You could say I’m an overthinker. I’ve got ideas aplenty, and zero desire to ever implement them. Take camping for example. There oughta be a glamping cookbook. A book of lowbrow recipes presented in high style. Now sure, if you go to Amazon there’s a plethora of camping cookbooks to choose from. Except they’re all paperbacks, with little to no photographs, and full of recipes resembling dishes you’d create at home, with a few camping puns mixed in. S’moradillas anyone?

Plus, the ingredients list makes my head spin! Who packs their entire refrigerator into a cooler? Who opens their spice cabinet and sweeps the entire inventory into a bag with a giant wave of the arm? I’m not going camping so I can make crown roast of lamb. I want to throw a few basics in a cooler and MacGyver it so I’m still eating like a king over open flame.

I want my glamping cookbook to be off-the-cuff. Less recipe driven. Give me approximate amounts, general ideas. It should be a jumping-off point, not a hard and fast rule. What three or four ingredients can I throw together, stuff you might not expect, that will still taste amazing? Because no way am I going to be attempting to read measuring amounts with my granny glasses as I’m stirring the stewpot like a Macbeth witch. If I’m hauling a cookbook to a campsite, I’m using it to start a fire because we had five hours of rain and I forgot to cover up the kindling.

Give me a cookbook with a list of ten items. Okay 15 tops. Like the express lane at the market. Wine and beer don’t count. They’re a given. Give me 30 ways I can cook it over a fire with either 1) a pan, 2) a griddle, 3) a skewer, 4) wrapped in tinfoil, or in a Mountain Pie maker. In fact, give me an entire section of Mountain Pie recipes. Strange weird taste combinations hidden between two slices of bland white bread. Are Mountain Pies the greatest invention or what? Our last camping trip I created one with port wine cheese spread and half a curry mango sausage link. YUM! There’s nothing like that last morning in camp, when supplies are low, you still need breakfast, and all you’ve got left are two heels of bread, a scraping of cream cheese, and the last of the apricot jam. And yes, that’s a damn good Mountain Pie.

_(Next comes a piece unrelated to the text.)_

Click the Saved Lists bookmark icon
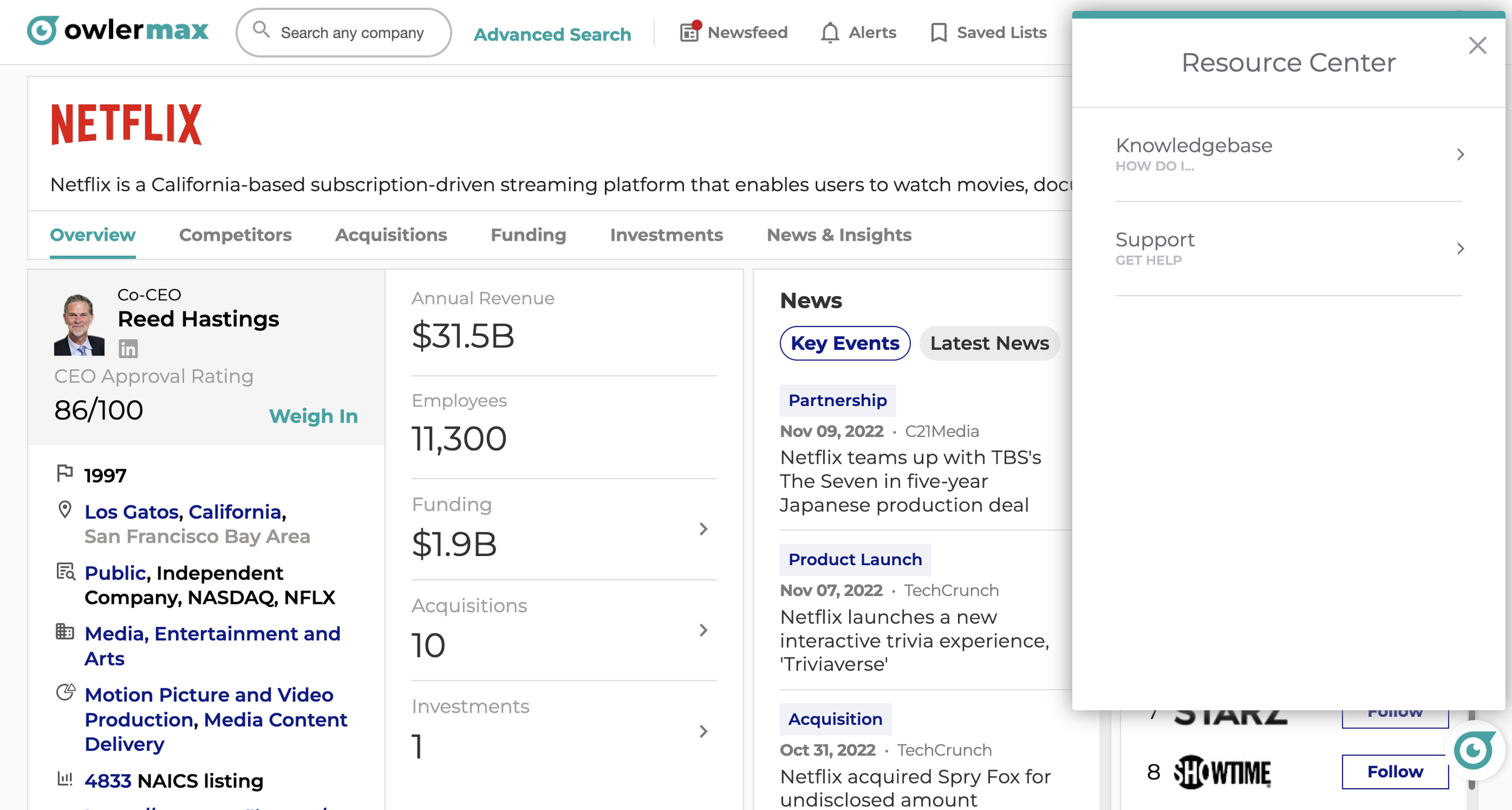Image resolution: width=1512 pixels, height=810 pixels. click(x=938, y=33)
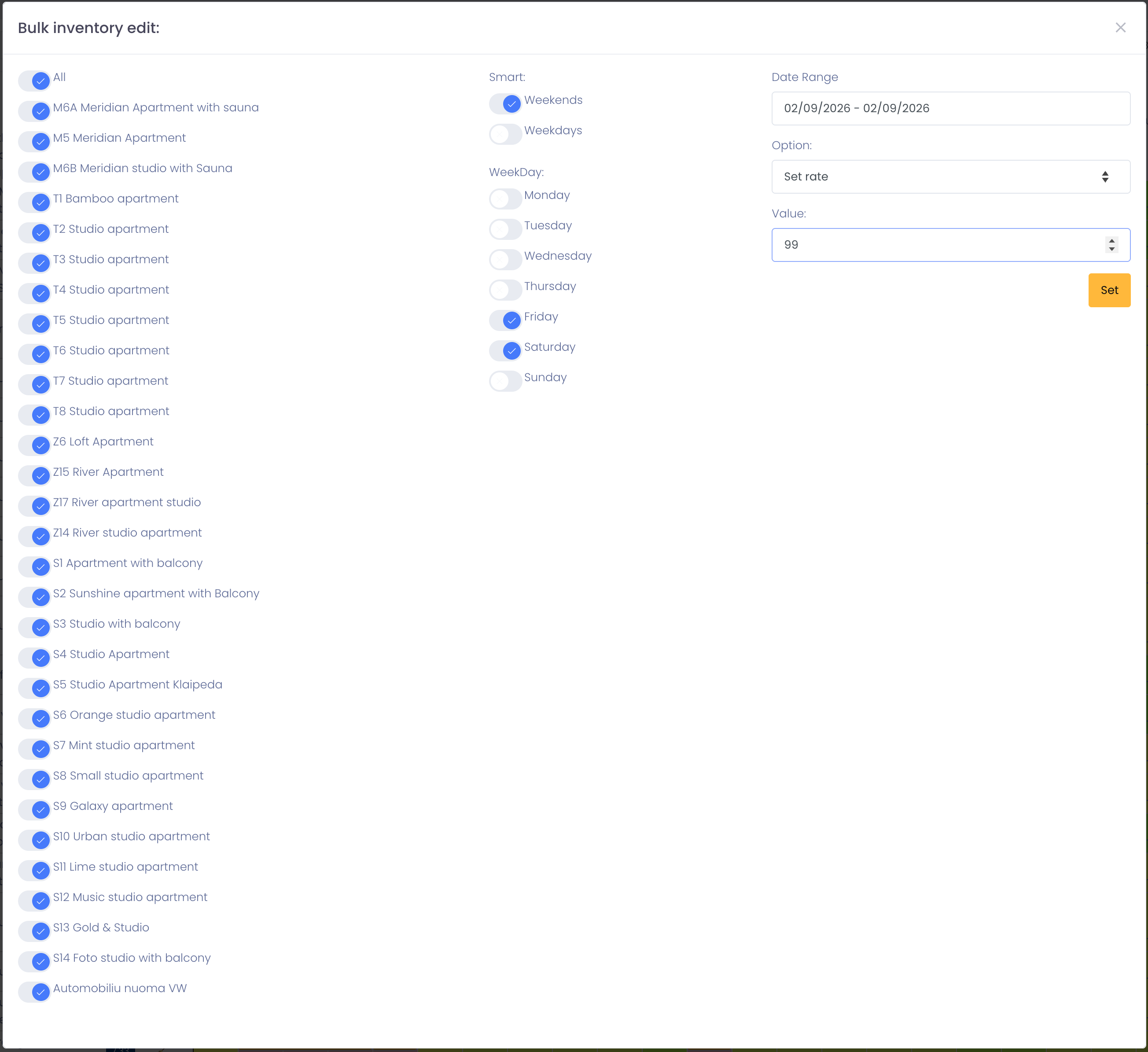Image resolution: width=1148 pixels, height=1052 pixels.
Task: Toggle S5 Studio Apartment Klaipeda
Action: (x=35, y=688)
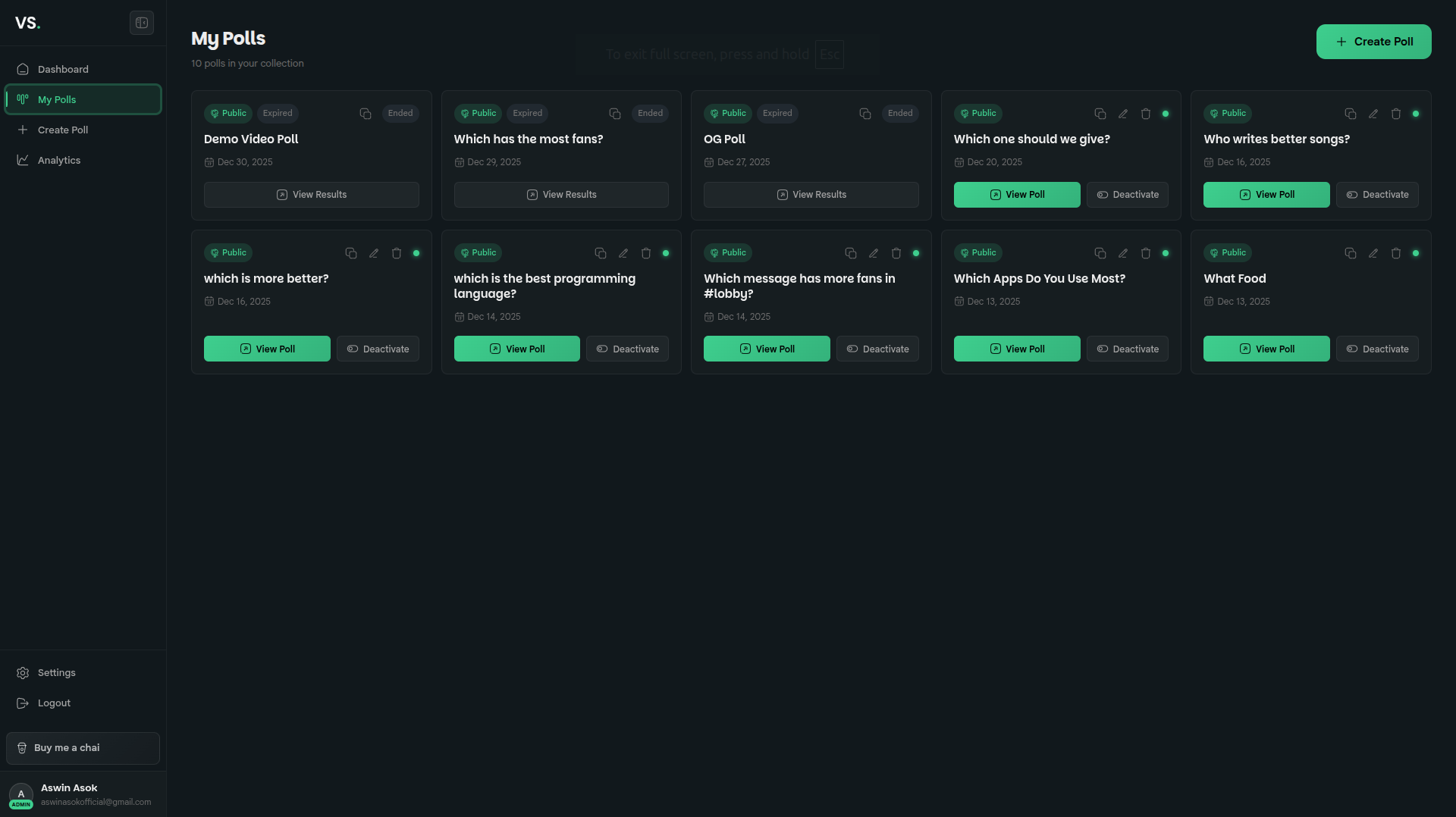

A section of S’more recipes? Goes without saying. Some of my fondest memories involve experiments with Reese’s cups and Rice Krispy treats as S’more ingredients. Not adverse to doing a little prep work pre-camp. But when I land I want to be ready to roll up my sleeves and make like Bear Grylls. Without the urine beverage.

Fried chicken, grits, hot dogs, all have been given the fancy food makeover, garnering their turn under the food stylist spotlight. Sean Brock’s Heritage took beans and made them sexy. Camping grub deserves the same treatment. Even though the recipes are lowbrow, present them glamorously. With gel lighting. Worthy of Diana Vreeland. Or Martha. Make my glamping cookbook full of drool-worthy, ooey gooey photographs. Stunning layouts of S’mores, Mountain Pies, and baked potatoes in foil dripping butter. Food porn for campers. It should resemble a Taschen retrospective in scope and color, approximating the weight of a healthy infant.

Maybe include a history of camping food, how different types of camping cuisine overlap or don’t depending on region. Does camping cuisine differ depending on the culture? Although this is secondary and only included to make the tome seem more important than it is. It’s really food porn. I want to flip through its pages all winter, dreaming of my camp site cooking laboratory and all the magical combinations I’ll dream up come spring. In full living color. Technicolor like in vintage cookbook classics. Sure, it’s ironic. Sure, it weighs 30 pounds. I’m not hauling that shit to camp. It’s purely for inspiration. A Pinterest board I can use as a doorstop. Or to take out a burglar.

It’s a simple request really. Not much to ask. There’s only two million cookbooks in circulation. What’s one more? Camping cookbooks are low rent. It’s time to raise them high. Make them stylish. Vogue worthy. Instead of middling quality paperback books full of fancy recipes, why not a fancy full-color tome full of low-rent ones? Glamping food. I’d totally buy that.